A body oscillates with simple harmonic motion according to the equation x= (6.12 m) cos [(8.38 rad/s)t +1.92 rad] Find (a) the displacement, (b) he velocity, and (c) the accel- eration at the time t =1.90 s.

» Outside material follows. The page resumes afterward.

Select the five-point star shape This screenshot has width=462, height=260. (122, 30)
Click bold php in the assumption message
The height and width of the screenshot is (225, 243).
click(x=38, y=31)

Find also (d) the frequency and (e) the period of the motion.
Answers
Answer:
(a) 3.267 m
(b) 43.36 m/s
(c) - 229.47 m/s^2
Explanation:
x = 6.12 Cos[8.38t + 1.92]
Compare with the standard equation
x = A Cos (ωt + Ф)
ω = 8.38 rad/s
Ф = 1.92 rad
(A) at t = 1.90 s
x = 6.12 Cos (8.38 x 1.90 + 1.92)
x = 6.12 Cos (17.842)
x = 6.12 (0.5339)
x = 3.267 m
Thus, the displacement at t = 1.9 s is 3.267 m.
(B) Velocity is v.
So, differentiate the displacement function with respect to time
v = - 6.12 (8.38) Sin (8.38 t + 1.92) = - 51.286 Sin (8.38 t + 1.92)
Now substitute t = 1.9 s
v = - 51.286 Sin (17.842)
v = - 51.286 (- 0.8455)
v = 43.36 m/s
Thus, the velocity of the body at t = 1.9 s is 43.36 m/s.
(c) Acceleration is a.
So, differentiate the velocity function with respect to time
a = - 51.286 (8.38) Cos (8.38 t+ 1.92)
Now substitute t = 1.9 s
a = - 429.78 Cos (17.842)
a = - 229.47 m/s^2
Thus, the acceleration of the body at t = 1.9 s is - 229.47 m/s^2.